Enduring the Unacceptable.

My mother passed away almost fifteen years ago. Still, almost every day I feel a gut-level emotional punch over remembering that she’s gone. I keep hearing it’ll get easier one day. I’ll let you know when that happens. Until then, I wanted to talk about how she reacted to my trip to Japan.

She was of course well past horrified by my leaving for a faraway country where I wouldn’t even be able to speak or read the language, but she always took a hands-off approach to how I lived my life as an adult. What was she going to do, tell me I couldn’t go? I was over 18 and had been living independently since moving out after high school; she didn’t pay any of my bills, not even college, which I handled completely by myself (it was a different age; back then, parents didn’t automatically give their kids a college education like so many of them do now). So when I went overseas, she was worried, but she didn’t do anything but hope for the best out loud.

This was also long before long-distance was anything but a by-the-minute thing. International calls were an invitation to penury. Nowadays most phone plans include nationwide long distance. Many offer less-expensive international plans. None of that existed in the 1990s.

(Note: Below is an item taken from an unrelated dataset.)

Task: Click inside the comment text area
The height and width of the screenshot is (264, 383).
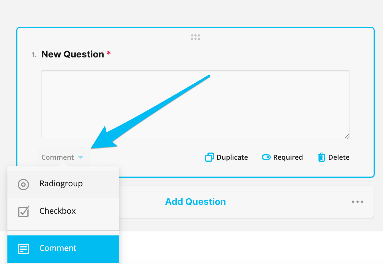Action: [x=195, y=105]
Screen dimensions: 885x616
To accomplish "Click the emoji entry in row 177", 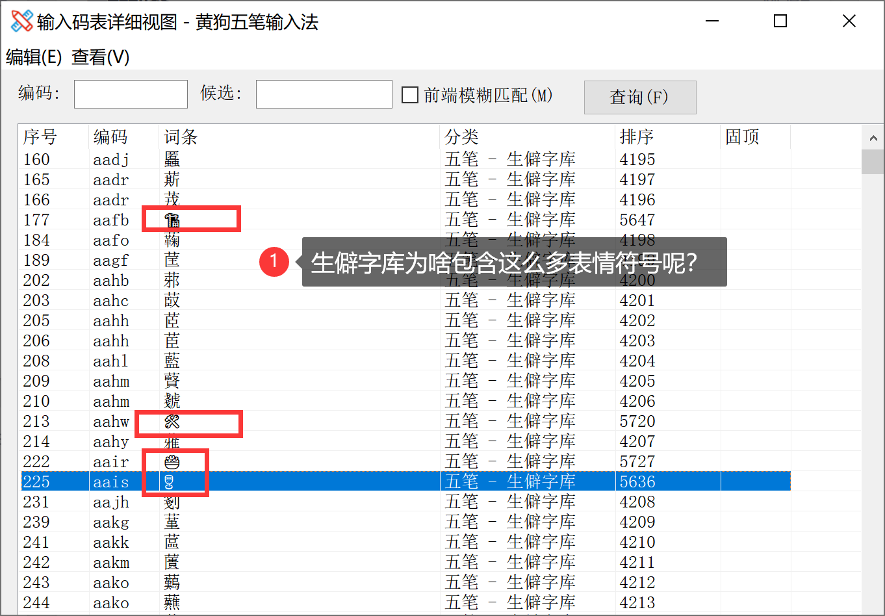I will click(172, 220).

But she had told me to call collect the second I landed and got situated, so I called.

A Familiar Voice.

It was probably the middle of the night where she was, and I was in the lobby of the hotel having an emotional breakdown at hearing her voice–a familiar voice, my mother’s voice–in this hugely unfamiliar, foreign, frighteningly alien place. She was worried about me, I could hear that, but happy I was safe and doing all right. She wanted me to keep her updated. When I reluctantly hung up, having relayed all the news I could and having said everything I could, I was left alone again in a very hostile-seeming landscape.

mother's love
Mother and Joey. (Wikipedia)

I called whenever I could. I didn’t own a phone in Japan. Most people didn’t. You had to buy your phone number, which you kept through moves; you also had to purchase a telephone. None of this came cheap. So most people didn’t own a phone and relied on prepaid public phone cards. I still have one of the ones I bought; tons of stores offered them. They came printed with all kinds of pictures (including anime characters). You even buy custom-printed ones. People inserted them into public phones, which punched holes in them as their minutes got eaten up. Japan color-coded public phones according to the services they offered. Lime-green phones allowed international calls.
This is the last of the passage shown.